11:56-Noon: President makes key point. High deductible plan basically losing my house insurance. Dem plan has expansive benefit package, what he defines as 'real insurance' by which he means way to finance care if sick. Pres is arguing Dems prefer expansive package....and Repubs framing on catastrophic. This is true and not fully owned by Republicans....for example, Patients Choice Act only has enough tax credit for catastrophic coverage.

Pres says legitimate philosophical difference here, which I agree with. And it is useful that they have talked about increase in small group premiums under senate....Pres hits on head price is higher because coverage more expansive. Repubs say higher price due to regulation. YES.

This is a choice/difference that deserves to be highlighted. I am very surprised no Republican hasn't brought up individual mandate. Add that in and they are talking about some key questions. For me, it would be great move ahead to have catastrophic cover for many more.

12:10. I wonder if adding a catastrophic level of cover based on age (say under 30) would be useful? If both sides are talking about letting parents cover their kids up to age 25 or 26 tha t is a sign that the system doesn't work. It makes no sense that a 25 year old would be expected to get health insurance from the job of their parent. Maybe take Patients' choice act notion of autoenroll and put everyone under 30 into very high deductible plan. Let them buy more if they want.....add something on prenatal and that would work pretty well.

12:15. What if you passed the following federal regulation. individual mandate. No pre-existing and no recission.
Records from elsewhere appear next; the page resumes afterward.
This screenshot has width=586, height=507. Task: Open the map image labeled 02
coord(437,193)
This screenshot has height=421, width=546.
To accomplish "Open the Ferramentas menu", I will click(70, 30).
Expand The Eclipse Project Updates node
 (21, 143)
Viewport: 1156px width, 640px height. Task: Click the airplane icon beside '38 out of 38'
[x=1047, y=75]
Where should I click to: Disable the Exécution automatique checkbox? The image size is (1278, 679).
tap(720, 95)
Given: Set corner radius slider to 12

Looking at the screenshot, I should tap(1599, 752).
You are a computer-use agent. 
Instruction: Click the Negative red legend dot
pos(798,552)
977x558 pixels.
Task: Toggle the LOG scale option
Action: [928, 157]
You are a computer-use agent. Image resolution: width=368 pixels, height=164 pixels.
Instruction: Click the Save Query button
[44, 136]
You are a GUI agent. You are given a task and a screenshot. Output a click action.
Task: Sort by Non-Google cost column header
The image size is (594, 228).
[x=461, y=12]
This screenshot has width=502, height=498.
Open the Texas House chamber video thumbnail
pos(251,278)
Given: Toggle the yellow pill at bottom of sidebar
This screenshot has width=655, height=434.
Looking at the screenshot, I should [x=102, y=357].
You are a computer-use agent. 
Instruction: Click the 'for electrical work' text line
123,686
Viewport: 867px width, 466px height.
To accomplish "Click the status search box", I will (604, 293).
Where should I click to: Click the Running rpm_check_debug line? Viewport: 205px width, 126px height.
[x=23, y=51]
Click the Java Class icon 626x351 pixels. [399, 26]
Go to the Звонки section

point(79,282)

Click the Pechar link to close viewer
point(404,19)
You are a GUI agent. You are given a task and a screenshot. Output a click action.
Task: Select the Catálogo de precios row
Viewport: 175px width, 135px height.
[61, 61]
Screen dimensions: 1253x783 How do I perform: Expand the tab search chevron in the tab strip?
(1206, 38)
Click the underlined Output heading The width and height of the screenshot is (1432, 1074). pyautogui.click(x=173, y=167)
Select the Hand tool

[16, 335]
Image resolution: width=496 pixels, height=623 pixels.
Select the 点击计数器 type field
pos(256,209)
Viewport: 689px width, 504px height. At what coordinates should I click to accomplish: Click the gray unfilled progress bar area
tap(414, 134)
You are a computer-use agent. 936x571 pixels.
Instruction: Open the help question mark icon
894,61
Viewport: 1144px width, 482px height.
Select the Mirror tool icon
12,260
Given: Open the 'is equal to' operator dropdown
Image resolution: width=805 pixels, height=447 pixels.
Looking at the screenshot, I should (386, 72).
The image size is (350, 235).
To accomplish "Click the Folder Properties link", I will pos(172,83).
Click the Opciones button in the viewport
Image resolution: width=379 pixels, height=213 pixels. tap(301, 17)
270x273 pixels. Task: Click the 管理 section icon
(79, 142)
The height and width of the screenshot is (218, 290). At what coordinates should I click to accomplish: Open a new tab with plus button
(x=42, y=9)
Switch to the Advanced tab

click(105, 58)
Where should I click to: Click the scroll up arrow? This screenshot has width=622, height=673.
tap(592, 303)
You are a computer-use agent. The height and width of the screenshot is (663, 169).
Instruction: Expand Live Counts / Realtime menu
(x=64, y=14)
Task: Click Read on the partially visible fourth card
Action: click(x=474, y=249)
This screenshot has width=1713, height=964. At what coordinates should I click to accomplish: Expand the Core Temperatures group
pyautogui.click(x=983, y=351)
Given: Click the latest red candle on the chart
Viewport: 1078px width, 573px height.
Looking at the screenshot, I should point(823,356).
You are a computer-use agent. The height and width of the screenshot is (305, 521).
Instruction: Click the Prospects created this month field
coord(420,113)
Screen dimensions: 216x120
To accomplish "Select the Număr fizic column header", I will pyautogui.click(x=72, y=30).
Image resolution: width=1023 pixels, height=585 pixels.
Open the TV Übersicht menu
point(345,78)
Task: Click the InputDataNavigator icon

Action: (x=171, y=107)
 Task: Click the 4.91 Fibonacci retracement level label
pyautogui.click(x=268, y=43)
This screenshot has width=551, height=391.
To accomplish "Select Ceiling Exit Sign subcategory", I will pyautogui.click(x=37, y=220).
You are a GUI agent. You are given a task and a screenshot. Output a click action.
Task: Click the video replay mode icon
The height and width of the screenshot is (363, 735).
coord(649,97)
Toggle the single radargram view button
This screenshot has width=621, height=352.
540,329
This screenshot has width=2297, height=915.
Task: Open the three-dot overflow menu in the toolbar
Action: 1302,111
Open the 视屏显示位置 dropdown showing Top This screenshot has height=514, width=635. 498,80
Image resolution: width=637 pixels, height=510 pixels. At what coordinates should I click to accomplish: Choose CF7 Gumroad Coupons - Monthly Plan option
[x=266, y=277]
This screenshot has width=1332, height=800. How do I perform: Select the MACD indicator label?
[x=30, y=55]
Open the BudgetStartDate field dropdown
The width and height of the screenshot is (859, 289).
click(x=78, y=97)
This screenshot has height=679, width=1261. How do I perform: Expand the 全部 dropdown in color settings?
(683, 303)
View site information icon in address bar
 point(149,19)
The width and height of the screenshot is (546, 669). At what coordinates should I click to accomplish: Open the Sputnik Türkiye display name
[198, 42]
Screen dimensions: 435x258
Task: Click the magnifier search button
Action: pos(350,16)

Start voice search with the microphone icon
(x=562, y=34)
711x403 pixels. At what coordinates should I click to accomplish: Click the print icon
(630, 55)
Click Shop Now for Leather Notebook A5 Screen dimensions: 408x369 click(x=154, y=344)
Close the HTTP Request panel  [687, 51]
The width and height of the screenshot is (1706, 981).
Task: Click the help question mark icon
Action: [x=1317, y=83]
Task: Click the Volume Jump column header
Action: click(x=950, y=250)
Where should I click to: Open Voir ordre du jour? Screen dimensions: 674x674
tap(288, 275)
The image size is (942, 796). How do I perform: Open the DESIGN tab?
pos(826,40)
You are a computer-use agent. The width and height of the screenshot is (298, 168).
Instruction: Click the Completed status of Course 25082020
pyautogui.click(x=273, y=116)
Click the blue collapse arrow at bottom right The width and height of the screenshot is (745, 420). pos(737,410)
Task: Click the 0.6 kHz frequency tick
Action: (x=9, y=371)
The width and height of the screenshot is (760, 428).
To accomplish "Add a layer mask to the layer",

And insurance must cover everything that is not experimental. Then define insurance tradeoffs only in terms of premium and out of pocket deductible.

12:17. Dr. Boustany talking up reinsurance.....that won't help if the underlying risk pool is bad. Biggest problem conceptually with many of the repub ideas is that they segment risk....put folks into smaller and smaller pools. Answer is bigger pools if you are going to cover everyone.

12:24 Rep. Miller makes point of high risk pools are attempts to make segmented risk work whereby the answer is put into larger pool.

12:50: Obama and Cantor and Biden: fundamental point. Cantor notes in a perfect world everyone would have care. He says get rid of pre-existing but not a mandate. This is fantasy. Biden pipes up and points this out. That if you are for ending pre-existing then only way to bring this about is through regulation (this is true). Cantor had been saying large philosophical differences but Biden usefully points out that both are talking regulation, Dems may want more but it is degree if you are for ending pre-existing.

Key question: individual mandate or not? Cantor notes in perfect world all would be covered but we can't afford it. Key to get this straight and decide. What flows naturally from Cantor's point is that if we don't cover everyone, do we insist providers give free care?